Licensing laws, coupled with equal-pay-for-equal-work measures and similar actions supported by racist unions (such as the American Federation of Labor under Samuel Gompers), have also eliminated blacks from many types of craft-work and prevented them from gaining job experience in others. Black craftsmen used to dominate many professions such as carpentry, building, and stone-cutting. They also constituted a large portion of the railroad employees in the country even during times when racial hostility was greater than it is now. Restrictive laws regulating these professions have played a decisive role in curtailing opportunities for blacks in these areas of work.
"The thesis of this book," says Williams, "is that black handicaps resulting from centuries of slavery, followed by years of gross denial of constitutional rights, have been reinforced by government laws. The government laws that have proven most devastating, for many blacks, are those that govern economic activity. The laws are not discriminatory in the sense that they are aimed specifically at blacks. But they are discriminatory in the sense that they deny full opportunity for the most disadvantaged Americans, among whom blacks are disproportionately represented."

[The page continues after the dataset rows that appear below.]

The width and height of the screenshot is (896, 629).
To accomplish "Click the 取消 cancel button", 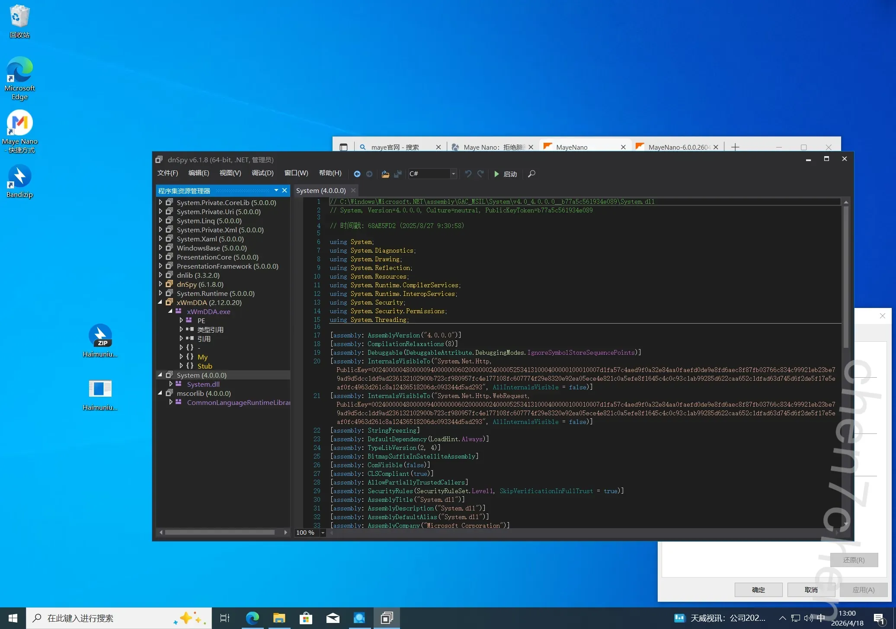I will click(811, 590).
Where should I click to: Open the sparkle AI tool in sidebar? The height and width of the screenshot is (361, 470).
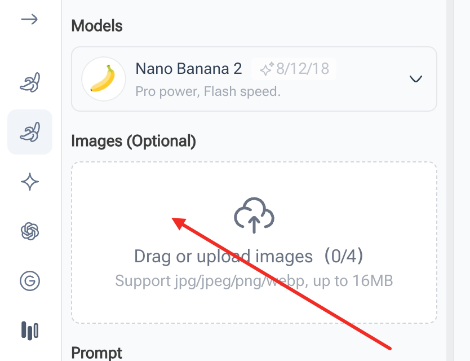point(29,182)
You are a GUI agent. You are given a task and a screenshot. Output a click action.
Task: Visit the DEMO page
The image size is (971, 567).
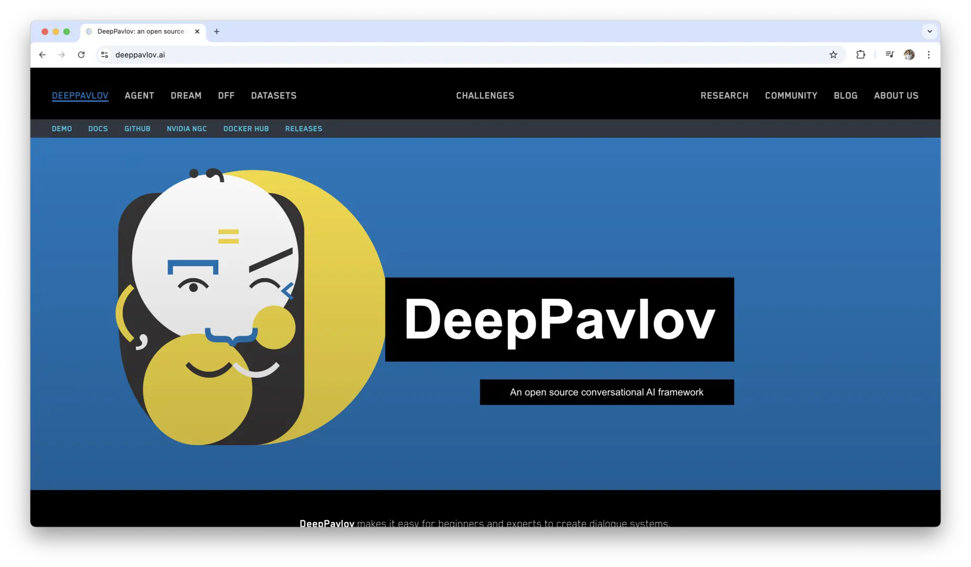tap(61, 129)
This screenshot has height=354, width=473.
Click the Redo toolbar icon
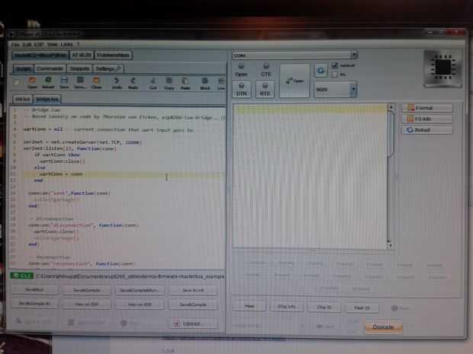pyautogui.click(x=133, y=81)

As Williams points out in The State Against Blacks, the kind of economic parity that people seem to be searching for is more likely to occur in the marketplace than in the political arena. In the marketplace, poor people may not get all of what they want, but they are likely to get some of what they want: "If you go through the ghetto, you will see some nice cars, some nice clothing and some nice foods.…But you will see no nice public schools.…Cars, clothing and food are distributed by the market mechanism. Schools are distributed by the political mechanism."
The same laws that prevent blacks from making economic progress have a similar effect on other poor people, as well. That so many people continue to support such laws is the consequence either of ignorance or of malice. The State Against Blacks is a cogent weapon for fighting off political malice and an excellent tool for curing ignorance.
Susan Love Brown is a free-lance writer and a coauthor of The Incredible Bread Machine.